NEW YORK, New York, May 3, 2017 (ENS) – Speaking at the Bloomberg New Energy Finance conference in New York last week, Total SA’s chief energy economist Joel Couse predicted that electric vehicles will make up 15 to 30 percent of global new vehicle sales by 2030.

Oil demand for transportation fuel will see its “demand will flatten out,” after 2030, Couse said. “Maybe even decline.”

Colin McKerracher, head of advanced transport analysis at Bloomberg New Energy Finance, BNEF, sees Couse’s forecast as the highest EV sales margin yet to be forecasted by a major company in the oil sector.

Tesla

Tesla Model X electric car with Falcon Wing doors, Fremont, California, October 2015 (Photo by Steve Jurvetson)

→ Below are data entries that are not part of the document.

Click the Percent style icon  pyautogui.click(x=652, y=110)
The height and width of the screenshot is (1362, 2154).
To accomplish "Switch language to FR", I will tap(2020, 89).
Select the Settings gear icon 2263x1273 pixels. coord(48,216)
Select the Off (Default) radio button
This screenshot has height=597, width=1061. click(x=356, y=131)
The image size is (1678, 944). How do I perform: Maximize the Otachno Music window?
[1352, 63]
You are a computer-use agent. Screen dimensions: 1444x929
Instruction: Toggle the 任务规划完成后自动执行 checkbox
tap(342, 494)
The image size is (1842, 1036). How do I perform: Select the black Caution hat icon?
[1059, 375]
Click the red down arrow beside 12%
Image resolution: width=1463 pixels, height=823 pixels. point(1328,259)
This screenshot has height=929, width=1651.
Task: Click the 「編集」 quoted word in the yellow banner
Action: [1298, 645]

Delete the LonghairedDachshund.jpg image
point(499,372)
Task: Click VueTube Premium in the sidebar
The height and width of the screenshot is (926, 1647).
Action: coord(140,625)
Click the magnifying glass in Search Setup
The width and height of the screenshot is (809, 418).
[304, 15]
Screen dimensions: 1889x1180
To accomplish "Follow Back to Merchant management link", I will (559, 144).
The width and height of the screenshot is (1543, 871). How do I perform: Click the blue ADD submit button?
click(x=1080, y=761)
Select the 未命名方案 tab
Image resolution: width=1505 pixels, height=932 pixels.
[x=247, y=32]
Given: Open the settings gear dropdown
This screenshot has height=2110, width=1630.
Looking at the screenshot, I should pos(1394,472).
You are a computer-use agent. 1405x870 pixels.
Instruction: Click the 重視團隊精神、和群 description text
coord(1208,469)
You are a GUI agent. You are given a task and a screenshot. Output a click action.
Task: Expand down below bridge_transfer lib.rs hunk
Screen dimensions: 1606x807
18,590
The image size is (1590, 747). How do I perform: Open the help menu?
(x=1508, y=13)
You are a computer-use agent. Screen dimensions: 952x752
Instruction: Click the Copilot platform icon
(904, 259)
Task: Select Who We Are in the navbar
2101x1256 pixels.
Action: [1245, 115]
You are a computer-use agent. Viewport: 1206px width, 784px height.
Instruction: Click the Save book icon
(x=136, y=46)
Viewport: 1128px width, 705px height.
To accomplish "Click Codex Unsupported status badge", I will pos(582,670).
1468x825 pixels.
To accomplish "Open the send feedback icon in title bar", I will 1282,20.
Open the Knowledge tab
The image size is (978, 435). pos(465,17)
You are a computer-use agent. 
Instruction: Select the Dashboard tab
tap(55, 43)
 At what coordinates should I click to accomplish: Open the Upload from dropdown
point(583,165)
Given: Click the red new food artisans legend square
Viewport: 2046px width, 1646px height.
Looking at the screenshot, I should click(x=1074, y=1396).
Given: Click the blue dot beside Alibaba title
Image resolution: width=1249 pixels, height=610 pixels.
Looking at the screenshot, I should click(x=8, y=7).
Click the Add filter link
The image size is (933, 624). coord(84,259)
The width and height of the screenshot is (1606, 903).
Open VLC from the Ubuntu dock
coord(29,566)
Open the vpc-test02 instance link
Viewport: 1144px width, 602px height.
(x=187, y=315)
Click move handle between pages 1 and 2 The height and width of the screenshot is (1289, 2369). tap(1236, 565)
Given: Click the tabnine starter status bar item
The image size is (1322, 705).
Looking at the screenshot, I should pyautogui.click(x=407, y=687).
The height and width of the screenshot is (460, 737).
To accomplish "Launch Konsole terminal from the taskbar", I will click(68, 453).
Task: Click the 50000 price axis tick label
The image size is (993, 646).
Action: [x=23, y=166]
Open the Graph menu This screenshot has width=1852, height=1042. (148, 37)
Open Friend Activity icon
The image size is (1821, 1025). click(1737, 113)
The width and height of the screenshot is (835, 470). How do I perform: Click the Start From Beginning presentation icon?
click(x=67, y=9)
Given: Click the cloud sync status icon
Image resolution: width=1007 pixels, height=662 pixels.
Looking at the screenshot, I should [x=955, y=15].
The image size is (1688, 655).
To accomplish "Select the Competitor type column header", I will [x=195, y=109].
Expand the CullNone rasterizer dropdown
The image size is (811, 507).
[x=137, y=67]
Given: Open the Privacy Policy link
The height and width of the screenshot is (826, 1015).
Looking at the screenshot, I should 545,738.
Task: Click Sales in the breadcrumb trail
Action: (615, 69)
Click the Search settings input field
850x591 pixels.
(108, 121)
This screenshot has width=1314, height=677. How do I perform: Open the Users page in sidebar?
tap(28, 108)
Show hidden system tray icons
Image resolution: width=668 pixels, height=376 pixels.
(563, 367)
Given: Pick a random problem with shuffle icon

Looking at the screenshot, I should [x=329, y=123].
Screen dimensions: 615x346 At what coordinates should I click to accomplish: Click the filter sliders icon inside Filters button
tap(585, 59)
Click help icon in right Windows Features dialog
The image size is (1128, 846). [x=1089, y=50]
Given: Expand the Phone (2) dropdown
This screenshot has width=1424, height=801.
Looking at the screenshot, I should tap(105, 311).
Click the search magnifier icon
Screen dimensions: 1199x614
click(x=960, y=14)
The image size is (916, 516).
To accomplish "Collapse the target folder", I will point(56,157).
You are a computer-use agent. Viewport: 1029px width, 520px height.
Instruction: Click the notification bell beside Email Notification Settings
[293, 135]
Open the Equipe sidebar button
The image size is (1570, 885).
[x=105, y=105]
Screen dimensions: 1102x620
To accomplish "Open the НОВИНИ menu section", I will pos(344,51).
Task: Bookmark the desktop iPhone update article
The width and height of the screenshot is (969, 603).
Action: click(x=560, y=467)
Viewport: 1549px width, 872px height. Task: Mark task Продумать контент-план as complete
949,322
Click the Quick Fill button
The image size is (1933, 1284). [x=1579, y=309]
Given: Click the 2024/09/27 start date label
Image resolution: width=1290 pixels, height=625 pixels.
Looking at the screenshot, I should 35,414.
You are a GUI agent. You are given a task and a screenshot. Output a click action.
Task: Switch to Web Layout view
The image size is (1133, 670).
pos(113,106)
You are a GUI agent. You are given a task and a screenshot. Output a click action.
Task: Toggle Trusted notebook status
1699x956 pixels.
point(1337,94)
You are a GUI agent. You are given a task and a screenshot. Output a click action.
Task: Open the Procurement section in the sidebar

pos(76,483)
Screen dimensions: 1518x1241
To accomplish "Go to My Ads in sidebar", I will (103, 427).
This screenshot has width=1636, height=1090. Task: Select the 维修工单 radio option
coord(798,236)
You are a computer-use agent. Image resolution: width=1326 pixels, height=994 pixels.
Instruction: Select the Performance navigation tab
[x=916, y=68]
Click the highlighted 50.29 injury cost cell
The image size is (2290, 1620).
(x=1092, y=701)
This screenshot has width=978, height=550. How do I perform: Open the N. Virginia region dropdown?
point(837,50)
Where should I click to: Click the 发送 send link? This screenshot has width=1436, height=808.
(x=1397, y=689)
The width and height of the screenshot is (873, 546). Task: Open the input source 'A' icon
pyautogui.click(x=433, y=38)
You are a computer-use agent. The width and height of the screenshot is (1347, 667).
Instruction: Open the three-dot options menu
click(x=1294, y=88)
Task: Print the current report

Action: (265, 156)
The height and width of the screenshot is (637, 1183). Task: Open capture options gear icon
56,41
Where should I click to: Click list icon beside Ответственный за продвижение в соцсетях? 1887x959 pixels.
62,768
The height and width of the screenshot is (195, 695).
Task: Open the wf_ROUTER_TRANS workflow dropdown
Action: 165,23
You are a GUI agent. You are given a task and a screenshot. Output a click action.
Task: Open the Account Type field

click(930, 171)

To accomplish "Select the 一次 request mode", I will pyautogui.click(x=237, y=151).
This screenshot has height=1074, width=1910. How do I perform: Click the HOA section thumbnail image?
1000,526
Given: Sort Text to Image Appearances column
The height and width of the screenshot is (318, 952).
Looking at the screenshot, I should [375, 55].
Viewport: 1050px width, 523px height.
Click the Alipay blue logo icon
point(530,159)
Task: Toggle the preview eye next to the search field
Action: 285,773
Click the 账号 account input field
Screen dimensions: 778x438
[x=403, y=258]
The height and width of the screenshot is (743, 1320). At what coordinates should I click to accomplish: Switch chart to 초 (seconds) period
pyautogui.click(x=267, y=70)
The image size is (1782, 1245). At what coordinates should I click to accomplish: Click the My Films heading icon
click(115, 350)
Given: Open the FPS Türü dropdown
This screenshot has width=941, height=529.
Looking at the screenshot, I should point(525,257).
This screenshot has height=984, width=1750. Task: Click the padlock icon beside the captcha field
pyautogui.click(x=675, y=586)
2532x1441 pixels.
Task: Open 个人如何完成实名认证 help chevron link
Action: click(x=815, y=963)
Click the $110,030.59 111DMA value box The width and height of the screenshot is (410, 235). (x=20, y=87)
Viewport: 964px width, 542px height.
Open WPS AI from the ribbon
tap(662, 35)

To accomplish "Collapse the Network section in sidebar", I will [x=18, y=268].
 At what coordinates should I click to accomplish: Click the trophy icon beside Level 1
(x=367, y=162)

“That’s big,” McKerracher said. “That’s by far the most aggressive we’ve seen by any of the majors.”

Royal Dutch Shell Plc sees a similar trend with oil demand in transportation flattening out in the near future. Chief Executive Officer Ben van Beurden said in March that oil demand may peak in the late 2020s. In November during an interview, Shell Chief Financial Officer Simon Henry said that demand is expected to peak in about five years.

Shell and Total SA have been looking to diversify their energy assets through hydrogen as a transport fuel. In January, both companies joined a global hydrogen council that includes Toyota, Liquide SA, and Linde AG. The companies will be investing about US$10.7 billion in hydrogen products over the next five years.

Like hydrogen fuel cell vehicles, electric vehicles have major walls to climb to find mass adoption in vehicle sales and infrastructure.

One barrier is the cost of owning an electric vehicle versus a cheaper, comparable gasoline-engine vehicle. The battery pack in an EV can be quite expensive, making up half the cost of the car, according to BNEF.

Backers of EVs point to two trends fast approaching the market. One is the longer range, 200-plus-miles per charge EVs coming to market like the Chevy Bolt and Tesla Model 3, both for sale at US$36,000 or less.

The higher-priced versions of the Tesla, both Model S and Model X, are thought to be a sign of EV desireability, with consumers willing to finance or lease one of these EVs to gain access to more power and longer range.

Automakers are feeling pressed by strict emissions reduction rules in Europe and China, with other markets like the United States, Japan, and South Korea having similar standards.

In China, Auto Shanghai, held April 21-28, has been a showcase for existing and startup automakers debuting at least seven electric cars to the China market.

It’s helping that lithium ion battery prices are dropping about 20 percent per year, as automakers spend billions on electrifying their vehicle lineups.

Volkswagen wants to see at least 25 percent of its vehicles sold in 2025 to be electric. Toyota is moving toward selling zero fossil-fuel powered vehicles by 2050.

Another sign that the Total SA report carries some weight is the diverse and broad portfolio of EVs that automakers till be rolling out on the market soon.

“By 2020 there will be over 120 different models of EV across the spectrum,” said Michael Liebreich, founder of Bloomberg New Energy Finance. “These are great cars. They will make the internal combustion equivalents look old fashioned.”

Today, electric cars make up about one percent of global vehicle sales, so making it to 30 percent in the short-term future would be a huge leap.

Analysts point to a few market forces that need to be addressed before that technology takes off in sales. Among those issues are pre-incentive prices coming down, distance per charge going up beyond 300 miles, and the fast charging infrastructure becoming pervasive and cost competitive with gas pumps.